That honest self-assessment from NAMA's leadership is not a confession of failure. It is the starting point of a digital transformation that is already well underway — one that will fundamentally upgrade how Nigeria monitors, manages, and optimises every flight that enters, transits, and departs the Lagos Flight Information Region. Understanding that transformation — its urgency, its technical dimensions, its global benchmarks, and its direct impact on the reliability of flights through MMIA — is essential knowledge for every airline, every aviation professional, and every passenger who depends on Lagos Airport to function at the standard that Africa's most dynamic commercial hub deserves.
The Three-Layer Architecture of Digital Air Traffic Monitoring
To understand what digital air traffic monitoring means for Lagos flights, it helps to see it as three interconnected layers, each addressing a different part of the air traffic management challenge.
The first layer is surveillance — knowing precisely where every aircraft is at every moment. The second layer is communication — exchanging accurate, timely information between controllers and pilots. The third layer is automation and intelligence — using data from surveillance and communication to make better, faster decisions about how to manage the flow of aircraft through Nigerian airspace safely and efficiently.
AI is gaining traction in NAMA through its adoption in radar data, radio frequency data, surveillance data, voice and data link communications, GPS data, instrument landing system data, meteorological data, and airport operational data — incorporating AI into these data streams can empower Nigeria's air traffic systems to anticipate and respond to challenges more proactively, enhancing both safety and operational efficiency. That statement from NAMA's own technical leadership defines the ambition precisely: not just replacing aging equipment with newer equipment of the same kind, but fundamentally reimagining how those data streams are processed and acted upon. The shift from analogue surveillance to AI-assisted airspace management is the defining upgrade that digital air traffic monitoring delivers — and it is one that directly translates into fewer delays, better safety margins, and more predictable flight performance for every aircraft operating through Lagos.
You can follow how Nigeria's aviation digital transformation connects with the broader Lagos transport modernisation story — from smart taxiway systems to gate allocation technology and airport reconstruction — at Connect Lagos Traffic — Aviation Intelligence and Urban Mobility, where these converging developments are tracked with the depth aviation professionals and frequent travellers need.
TRACON and the Case for Radar Modernisation
The TRACON system that has managed Lagos airspace since 2010 represents a genuine achievement for Nigerian aviation. The introduction of TRACON enabled reduced separation minima for aircraft, a significant operational improvement — and NAMA's indigenous engineers have maintained the system beyond the expiry of the original Thales maintenance contract, saving the government billions of naira in external maintenance costs. That indigenous engineering capability is a strategic asset Nigeria has built over more than a decade. The question is not whether TRACON served Nigeria well — it demonstrably did. The question is what comes next, and when.
Air traffic controllers using TRACON noted from the time it was installed that upgrade was always needed because not all attributed functions were realised at inception, with the upgrade underway to implement the latest available technology — paper strips have been phased out in favour of electronic systems, reducing controller workload pressure, and the upgrade is expected to improve functionality and efficiency while automating more functions and issuing information electronically. The elimination of paper strips from the TRACON console is a symbolic but practically significant milestone: it marks the transition from a hybrid analogue-digital system to one in which flight data processing is fully electronic. Every controller instruction, every position report, every flight plan amendment is now recorded, timestamped, and searchable — the data foundation on which AI-assisted traffic management can be built.

★ ★ ★ ★ ★

YOUR TASKS -
1. Copy the passage from the air traffic monitoring text that begins at the words "That honest self-assessment" and stops after "commercial hub deserves.".
2. According to the air traffic monitoring text, why is removing paper strips from the TRACON console practically significant? Answer in one to three sentences.
3. Pick up the text on Lagos air traffic monitoring after its final sentence and carry it forward.

RECORD EXCERPTS -
★ ★ ★ ★ ★

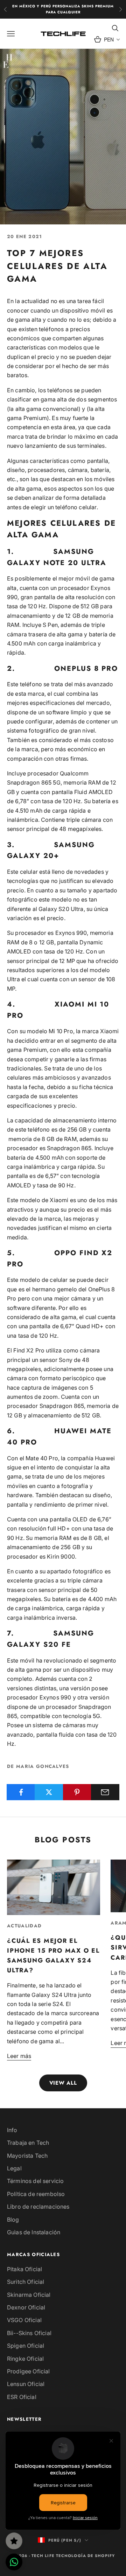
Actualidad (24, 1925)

★ ★ ★ ★ ★

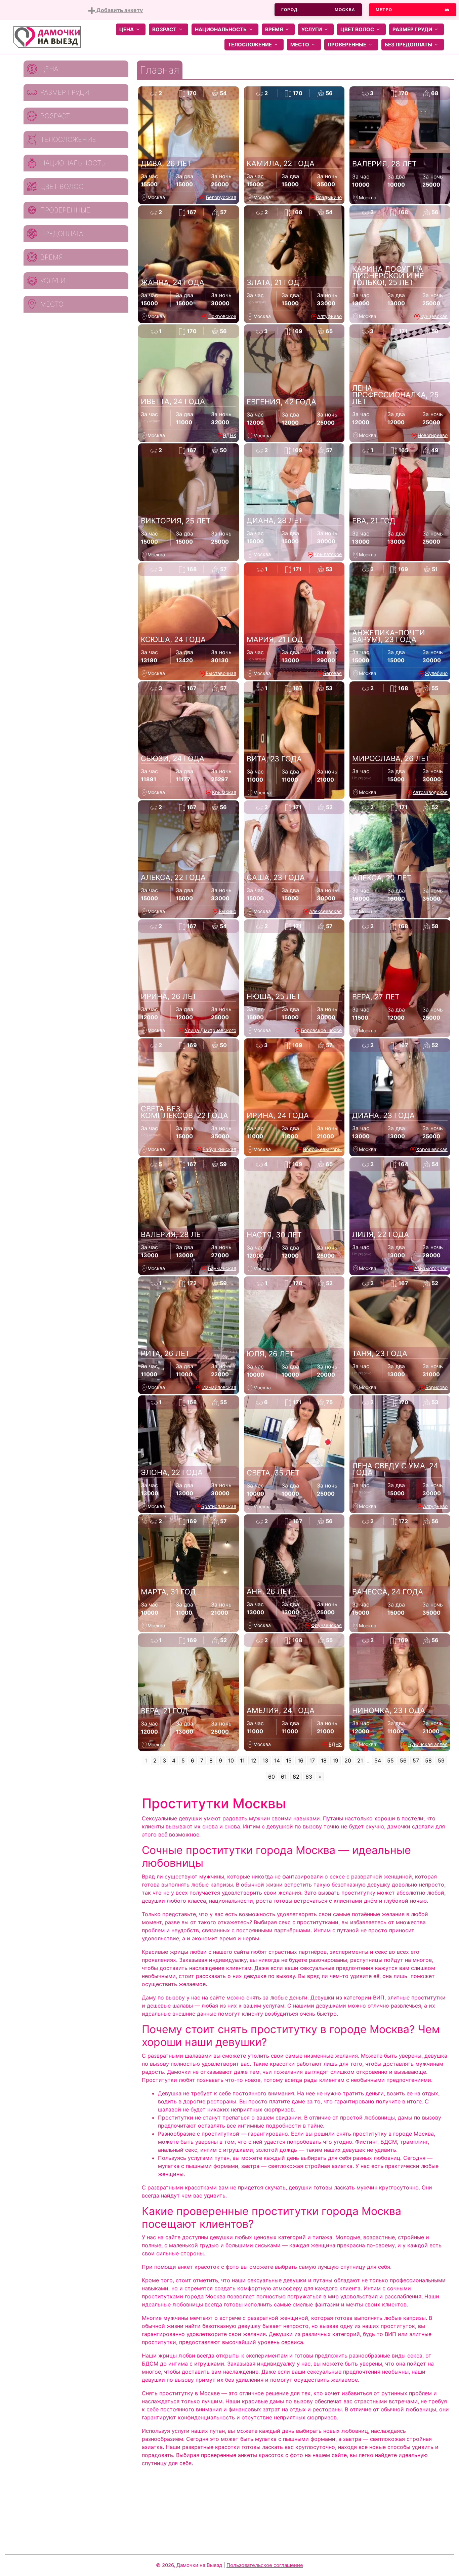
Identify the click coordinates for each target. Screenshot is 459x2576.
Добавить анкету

★ ★ ★ ★ ★

PER-TASK ANSWERS -
1.
That honest self-assessment from NAMA's leadership is not a confession of failure. It is the starting point of a digital transformation that is already well underway — one that will fundamentally upgrade how Nigeria monitors, manages, and optimises every flight that enters, transits, and departs the Lagos Flight Information Region. Understanding that transformation — its urgency, its technical dimensions, its global benchmarks, and its direct impact on the reliability of flights through MMIA — is essential knowledge for every airline, every aviation professional, and every passenger who depends on Lagos Airport to function at the standard that Africa's most dynamic commercial hub deserves.

2. It marks the move from a hybrid analogue-digital system to fully electronic flight data processing. Every controller instruction, position report, and flight plan amendment is now recorded, timestamped, and searchable. That record forms the data foundation on which AI-assisted traffic management can be built.

3.
NAMA's managing director and General Manager of Surveillance completed a technical visit to INVAP S.E. in Bariloche, Argentina — a manufacturer of Primary and Secondary Surveillance Radar systems — as part of the Federal Government's programme to modernise Nigeria's air traffic management systems and strengthen surveillance infrastructure through cooperation with international aviation technology providers, following a similar visit to Indra Sistemas in Spain in July 2024. These vendor engagement visits — to Thales in France, Indra in Spain, and INVAP in Argentina — reflect a sophisticated multi-vendor procurement strategy. NAMA is not simply replacing TRACON with a direct successor from the same manufacturer. It is evaluating the global state of the art in surveillance radar, understanding what different technology platforms can deliver, and positioning Nigeria to make an informed procurement decision that will serve Lagos airspace for the next 20 years.
NAMA has embarked on the upgrade of its surveillance infrastructure across the nation's airports and other remote installations, with President Tinubu approving an on-site visit to Spain by critical agency staff to inspect facilities and engage technology solution providers to address security challenges and upgrade surveillance systems — with NAMA's managing director emphasising that close collaboration with the Nigerian Air Force is vital for maintaining a safe and secure airspace. The civil-military coordination dimension of this upgrade is strategically important: Nigeria's modernised radar infrastructure will serve dual civilian and defence purposes, maximising the return on investment and ensuring that airspace security benefits from the full surveillance capability of the new systems.
ADS-B: The Technology That Is Already Changing Lagos Airspace
While the primary radar modernisation programme advances toward procurement, a complementary technology is already transforming how NAMA monitors aircraft through Lagos airspace: Automatic Dependent Surveillance-Broadcast. ADS-B is a surveillance technology that shifts the burden of position reporting from ground-based radar to the aircraft itself.
ADS-B uses GPS satellite signals to provide air traffic controllers and pilots with much more accurate information on aircraft position that helps keep aircraft safely separated in the sky and on runways — aircraft transponders receive GPS signals and determine precise position, which is combined with other data and broadcast to other aircraft and controllers, so that when properly equipped, both pilots and controllers see the same real-time displays of air traffic, substantially improving safety.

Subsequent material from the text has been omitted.